Aceh sedang tidak baik-baik saja.

Pendidikan Agama Islam di Kelas Modern, Partisipasi Masih Jadul: Saat Guru Aktif, Siswa Pasif

Ayo ciptakan kelas PAI yang menyenangkan dan interaktif! Pelajari strategi PjBL, P4C, dan flipped classroom agar siswa lebih kritis dan partisipatif.

Oleh Muhammad Muhaimin

Di tengah hiruk-pikuk era digital yang semakin menyentuh semua aspek kehidupan, ruang kelas Pendidikan Agama Islam (PAI) di sekolah-sekolah di Indonesia tampaknya telah beralih secara drastis. Guru PAI kini dilengkapi dengan proyektor interaktif, aplikasi Al-Qur’an yang berbasis AI, video animasi tentang kisah para nabi yang dihasilkan dengan software canggih dan platform seperti Google Classroom serta Zoom untuk diskusi secara daring sebagai alat utama pengajaran mereka.

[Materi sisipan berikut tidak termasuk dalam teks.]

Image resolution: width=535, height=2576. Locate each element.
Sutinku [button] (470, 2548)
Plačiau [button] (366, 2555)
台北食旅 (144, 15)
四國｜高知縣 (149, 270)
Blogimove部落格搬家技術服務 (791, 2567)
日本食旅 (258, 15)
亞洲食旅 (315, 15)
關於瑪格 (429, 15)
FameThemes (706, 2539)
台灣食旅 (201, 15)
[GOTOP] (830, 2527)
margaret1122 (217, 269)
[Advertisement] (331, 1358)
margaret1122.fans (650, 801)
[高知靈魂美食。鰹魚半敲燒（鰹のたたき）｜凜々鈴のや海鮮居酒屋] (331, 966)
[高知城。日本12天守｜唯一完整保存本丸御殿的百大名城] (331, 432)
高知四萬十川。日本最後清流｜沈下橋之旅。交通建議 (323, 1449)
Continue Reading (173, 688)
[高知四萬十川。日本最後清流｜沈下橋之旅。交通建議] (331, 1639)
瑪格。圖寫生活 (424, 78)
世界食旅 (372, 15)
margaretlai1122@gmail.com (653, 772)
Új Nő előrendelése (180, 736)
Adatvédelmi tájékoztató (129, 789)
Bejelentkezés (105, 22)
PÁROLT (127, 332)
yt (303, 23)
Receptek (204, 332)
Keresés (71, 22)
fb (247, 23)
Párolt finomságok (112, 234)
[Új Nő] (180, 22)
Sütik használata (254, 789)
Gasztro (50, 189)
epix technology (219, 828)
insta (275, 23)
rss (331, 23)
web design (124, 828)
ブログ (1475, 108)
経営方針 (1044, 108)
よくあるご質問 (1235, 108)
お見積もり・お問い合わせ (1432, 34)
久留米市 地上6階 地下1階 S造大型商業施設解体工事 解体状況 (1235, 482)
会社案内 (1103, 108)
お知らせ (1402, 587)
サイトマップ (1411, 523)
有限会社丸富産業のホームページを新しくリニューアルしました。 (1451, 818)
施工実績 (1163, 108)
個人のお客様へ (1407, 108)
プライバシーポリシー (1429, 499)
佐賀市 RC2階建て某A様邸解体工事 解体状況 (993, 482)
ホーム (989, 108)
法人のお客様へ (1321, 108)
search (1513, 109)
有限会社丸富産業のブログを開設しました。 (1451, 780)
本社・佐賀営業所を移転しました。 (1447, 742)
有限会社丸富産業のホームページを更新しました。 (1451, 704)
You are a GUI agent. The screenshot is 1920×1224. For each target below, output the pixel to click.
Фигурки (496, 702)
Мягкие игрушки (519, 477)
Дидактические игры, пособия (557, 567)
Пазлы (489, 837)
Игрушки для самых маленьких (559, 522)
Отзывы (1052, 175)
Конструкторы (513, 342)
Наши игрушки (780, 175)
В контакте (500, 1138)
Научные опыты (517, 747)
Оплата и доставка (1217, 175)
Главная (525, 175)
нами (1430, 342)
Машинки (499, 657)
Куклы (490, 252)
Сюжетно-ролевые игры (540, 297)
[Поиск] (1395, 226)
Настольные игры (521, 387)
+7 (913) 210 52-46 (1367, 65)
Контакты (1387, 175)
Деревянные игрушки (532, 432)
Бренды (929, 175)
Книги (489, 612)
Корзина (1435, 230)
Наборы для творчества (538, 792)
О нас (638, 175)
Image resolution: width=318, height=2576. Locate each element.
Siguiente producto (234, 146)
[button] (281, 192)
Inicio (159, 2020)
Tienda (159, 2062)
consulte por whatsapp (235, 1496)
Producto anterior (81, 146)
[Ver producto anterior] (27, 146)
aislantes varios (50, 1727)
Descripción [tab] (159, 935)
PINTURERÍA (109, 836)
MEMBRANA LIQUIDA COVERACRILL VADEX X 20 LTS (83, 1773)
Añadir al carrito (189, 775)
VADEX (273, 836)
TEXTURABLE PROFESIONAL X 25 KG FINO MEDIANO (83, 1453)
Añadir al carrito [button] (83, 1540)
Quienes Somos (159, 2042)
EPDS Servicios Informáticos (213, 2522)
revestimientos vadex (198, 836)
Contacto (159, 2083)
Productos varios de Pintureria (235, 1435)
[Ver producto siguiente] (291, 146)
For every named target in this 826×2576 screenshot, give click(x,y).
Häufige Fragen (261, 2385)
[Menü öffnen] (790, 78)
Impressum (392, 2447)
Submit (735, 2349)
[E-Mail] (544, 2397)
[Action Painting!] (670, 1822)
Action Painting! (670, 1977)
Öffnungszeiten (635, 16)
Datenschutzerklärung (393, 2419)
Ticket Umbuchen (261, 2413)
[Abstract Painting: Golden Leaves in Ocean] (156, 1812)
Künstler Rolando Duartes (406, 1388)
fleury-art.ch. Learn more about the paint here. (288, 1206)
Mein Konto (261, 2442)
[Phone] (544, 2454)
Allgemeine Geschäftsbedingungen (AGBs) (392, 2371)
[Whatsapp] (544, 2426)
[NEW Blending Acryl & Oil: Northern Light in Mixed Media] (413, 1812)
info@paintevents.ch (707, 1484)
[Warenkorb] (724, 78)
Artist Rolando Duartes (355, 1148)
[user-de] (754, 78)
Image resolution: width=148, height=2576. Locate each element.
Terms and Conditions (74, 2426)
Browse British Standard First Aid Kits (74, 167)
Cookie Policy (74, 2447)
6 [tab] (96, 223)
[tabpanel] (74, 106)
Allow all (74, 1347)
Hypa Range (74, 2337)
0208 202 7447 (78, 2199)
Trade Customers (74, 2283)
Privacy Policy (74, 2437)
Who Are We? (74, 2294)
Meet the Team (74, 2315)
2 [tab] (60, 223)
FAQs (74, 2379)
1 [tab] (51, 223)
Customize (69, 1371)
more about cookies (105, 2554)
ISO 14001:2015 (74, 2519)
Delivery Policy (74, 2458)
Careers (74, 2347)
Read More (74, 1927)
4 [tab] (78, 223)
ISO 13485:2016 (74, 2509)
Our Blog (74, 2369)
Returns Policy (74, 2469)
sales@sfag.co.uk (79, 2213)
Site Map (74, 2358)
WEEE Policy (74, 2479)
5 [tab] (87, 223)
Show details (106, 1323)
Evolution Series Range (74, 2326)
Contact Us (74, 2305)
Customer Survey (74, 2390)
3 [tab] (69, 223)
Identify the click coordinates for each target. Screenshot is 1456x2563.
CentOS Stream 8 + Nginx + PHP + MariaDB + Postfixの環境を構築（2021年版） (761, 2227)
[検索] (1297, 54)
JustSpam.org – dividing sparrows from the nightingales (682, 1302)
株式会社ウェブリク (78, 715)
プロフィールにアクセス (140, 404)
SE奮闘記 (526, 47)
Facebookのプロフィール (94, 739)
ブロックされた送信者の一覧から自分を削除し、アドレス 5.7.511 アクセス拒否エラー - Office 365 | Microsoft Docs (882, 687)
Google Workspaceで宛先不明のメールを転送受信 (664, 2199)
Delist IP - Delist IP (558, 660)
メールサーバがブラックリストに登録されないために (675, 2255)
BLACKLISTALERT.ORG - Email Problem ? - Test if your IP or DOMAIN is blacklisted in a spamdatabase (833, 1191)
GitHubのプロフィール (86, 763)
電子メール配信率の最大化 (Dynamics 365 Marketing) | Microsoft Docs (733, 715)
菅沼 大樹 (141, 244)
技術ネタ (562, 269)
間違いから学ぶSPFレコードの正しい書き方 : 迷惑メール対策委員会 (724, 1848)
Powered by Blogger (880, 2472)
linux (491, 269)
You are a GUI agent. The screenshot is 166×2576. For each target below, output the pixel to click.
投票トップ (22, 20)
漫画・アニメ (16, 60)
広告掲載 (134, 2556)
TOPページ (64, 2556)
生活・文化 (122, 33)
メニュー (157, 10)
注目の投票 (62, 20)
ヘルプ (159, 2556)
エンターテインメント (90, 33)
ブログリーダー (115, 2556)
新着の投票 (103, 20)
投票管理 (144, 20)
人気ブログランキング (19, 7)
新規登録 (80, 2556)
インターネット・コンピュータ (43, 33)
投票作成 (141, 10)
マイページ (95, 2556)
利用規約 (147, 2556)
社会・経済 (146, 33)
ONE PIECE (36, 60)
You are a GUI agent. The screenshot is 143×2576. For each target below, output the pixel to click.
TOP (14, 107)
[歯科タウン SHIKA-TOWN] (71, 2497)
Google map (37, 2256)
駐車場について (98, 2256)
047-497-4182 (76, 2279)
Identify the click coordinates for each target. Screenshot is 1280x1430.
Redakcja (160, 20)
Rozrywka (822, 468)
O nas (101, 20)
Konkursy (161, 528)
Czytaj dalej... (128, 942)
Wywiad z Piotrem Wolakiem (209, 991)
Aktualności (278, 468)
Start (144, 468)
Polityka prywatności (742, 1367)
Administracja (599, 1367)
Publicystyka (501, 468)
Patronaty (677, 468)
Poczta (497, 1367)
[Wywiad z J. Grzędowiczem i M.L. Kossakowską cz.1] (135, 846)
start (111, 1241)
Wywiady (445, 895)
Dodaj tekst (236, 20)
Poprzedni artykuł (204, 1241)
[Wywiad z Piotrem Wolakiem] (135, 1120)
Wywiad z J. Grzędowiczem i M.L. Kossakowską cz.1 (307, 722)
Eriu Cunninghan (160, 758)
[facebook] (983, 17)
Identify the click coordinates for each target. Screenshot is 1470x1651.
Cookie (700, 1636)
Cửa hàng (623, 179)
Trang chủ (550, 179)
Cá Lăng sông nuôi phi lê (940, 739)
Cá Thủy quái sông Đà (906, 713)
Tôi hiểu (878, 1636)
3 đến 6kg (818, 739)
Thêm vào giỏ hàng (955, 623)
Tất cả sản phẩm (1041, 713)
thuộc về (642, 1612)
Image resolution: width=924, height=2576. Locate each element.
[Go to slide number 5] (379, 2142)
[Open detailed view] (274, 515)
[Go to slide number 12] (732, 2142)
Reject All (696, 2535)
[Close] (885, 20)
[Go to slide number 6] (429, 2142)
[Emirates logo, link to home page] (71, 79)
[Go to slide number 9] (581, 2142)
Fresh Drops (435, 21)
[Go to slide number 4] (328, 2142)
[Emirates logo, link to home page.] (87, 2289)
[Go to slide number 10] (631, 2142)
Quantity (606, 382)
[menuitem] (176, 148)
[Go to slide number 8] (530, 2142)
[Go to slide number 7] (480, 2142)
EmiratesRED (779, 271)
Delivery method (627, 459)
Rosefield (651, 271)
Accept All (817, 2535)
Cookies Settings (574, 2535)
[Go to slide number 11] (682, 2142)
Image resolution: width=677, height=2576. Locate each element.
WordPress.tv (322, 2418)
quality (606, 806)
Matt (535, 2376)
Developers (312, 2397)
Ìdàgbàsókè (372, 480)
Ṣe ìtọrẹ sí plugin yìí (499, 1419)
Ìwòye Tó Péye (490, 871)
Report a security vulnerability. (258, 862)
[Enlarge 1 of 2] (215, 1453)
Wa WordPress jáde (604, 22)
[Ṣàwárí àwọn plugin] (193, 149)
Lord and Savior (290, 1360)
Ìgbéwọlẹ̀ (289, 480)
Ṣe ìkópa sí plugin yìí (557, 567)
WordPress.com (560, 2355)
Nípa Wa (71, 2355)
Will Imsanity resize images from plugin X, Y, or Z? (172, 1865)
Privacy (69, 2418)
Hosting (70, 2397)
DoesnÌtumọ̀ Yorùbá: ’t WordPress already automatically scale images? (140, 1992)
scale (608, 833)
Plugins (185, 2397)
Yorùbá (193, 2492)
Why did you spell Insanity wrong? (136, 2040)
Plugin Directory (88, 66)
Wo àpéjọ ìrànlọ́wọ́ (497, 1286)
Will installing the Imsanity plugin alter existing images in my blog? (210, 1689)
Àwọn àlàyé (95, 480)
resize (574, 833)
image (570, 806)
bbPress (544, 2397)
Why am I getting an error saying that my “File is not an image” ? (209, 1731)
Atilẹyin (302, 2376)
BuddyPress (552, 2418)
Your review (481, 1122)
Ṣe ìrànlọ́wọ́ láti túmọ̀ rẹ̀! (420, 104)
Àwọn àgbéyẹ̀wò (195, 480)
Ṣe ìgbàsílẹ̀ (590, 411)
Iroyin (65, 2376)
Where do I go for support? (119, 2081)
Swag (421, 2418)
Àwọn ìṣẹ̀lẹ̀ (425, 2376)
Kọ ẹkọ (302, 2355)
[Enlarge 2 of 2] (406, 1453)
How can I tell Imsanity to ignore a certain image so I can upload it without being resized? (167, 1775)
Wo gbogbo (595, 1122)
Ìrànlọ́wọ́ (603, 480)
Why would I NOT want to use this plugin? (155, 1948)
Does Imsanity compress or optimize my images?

Selama masa pandemi COVID-19, banyak guru yang berinovasi dengan melakukan live streaming untuk kajian fiqih kontemporer atau podcast mengenai akhlak remaja. Meski dengan adanya kemajuan teknologi ini, terdapat ironi yang mencolok: cara interaksi dalam kelas masih banyak terikat pada metode tradisional di mana guru menjadi pusat utama, sementara siswa lebih banyak berperan sebagai penerima informasi tanpa aktif berpartisipasi.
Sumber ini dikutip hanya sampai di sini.